Jean Arhan
Jean Arhan naît en 1931 ; à cette époque, la crise sardinière a conduit de nombreux pêcheurs et ouvrières de conserveries du Cap à s’expatrier vers le Sud. Les parents de Jean se sont installés au Pays basque avant la guerre. Il commence sa vie de marin à 14 ans, sur le chalutier Sainte Lucie, à Saint-Jean-de-Luz.
Jean apprend le métier de mousse sur le tas. Il est à la disposition de l’équipage, plus spécialement chargé des repas, des vivres et du poêle, et de la propreté du navire. Il participe aussi aux travaux de la pêche, filage et virage des apparaux, tri et stockage du poisson… Il apprend à observer les oiseaux, à comprendre les courants, à relever les amers et les feux. On sonde les fonds à la ligne, on s’éclaire au pétrole et les feux de navigation marchent au carbure. Les moteurs sont encore peu puissants. L’électricité ne s’invite, et avec elle, radio, sondeurs, frigos et radars, qu’après 1950. La propulsion est plus fiable et plus puissante.

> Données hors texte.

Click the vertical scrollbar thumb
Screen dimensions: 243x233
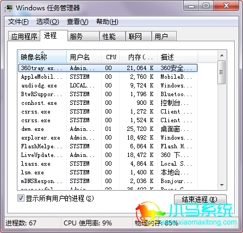pyautogui.click(x=222, y=72)
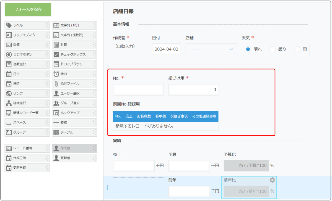332x201 pixels.
Task: Click the お客様数 column header
Action: click(144, 116)
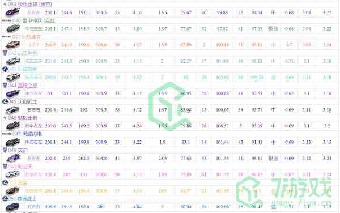Click the black label badge before car 047
Image resolution: width=340 pixels, height=213 pixels.
(x=6, y=134)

L’appel du Cap se fait sentir : son père acquiert une pinasse de 14 mètres, l’Espérance, qu’il conduit à Poulgoazec en 1947. On pêche la sardine, l’été, avec les techniques apprises des Basques : le filet tournant, la bolinche. La sardine alimente les conserveries, poumon de l’économie. C’est une pêche saisonnière et aléatoire : parfois le poisson boude. Et si la pêche donne, les prix baissent ; dans le cas contraire, les revenus chutent.
Jean embarque au printemps sur le Lapart Bihen, avec des équipages de 30 hommes, pour le maquereau de dérive. Mais il faut aller loin au large. On pêche aussi la langouste, aux casiers, appâtés avec des grondins. L’équipage parle breton. Jean doit s’y adapter, comme à ce métier où tout se fait à bras.
Après le service national, en 1954, il s’essaie au commerce car les revenus sont réguliers, mais revient vers la pêche. Il se marie en 1955. Son bateau, le Jean-Claude, est construit en 1956. À lui de faire les bonnes levées pour amortir ses investissements et faire vivre les 8 à 15 hommes d’équipage. En 1958, Jean participe à la guerre de la bolinche, contre les Douarnenistes, adeptes du filet droit.
Après le regain d’après-guerre, les ressources sardinière et langoustière se sont appauvries. Alors, en 1965, Jean arme à la coquille en baie de Saint-Brieuc. Ce métier est plus rémunérateur, mais très saisonnier. Il doit compléter au casier, à la bolinche, au filet droit, en fonction des rendements et des saisons.
En novembre 1984, Jean prend sa retraite après 39 années de navigation dont 28 sur le Jean-Claude, qu’il accompagnera à Paimpol pour lui dire adieu. Il gardera un fort attachement au Pays basque, qu’il visitera annuellement. Mais il reste foncièrement breton.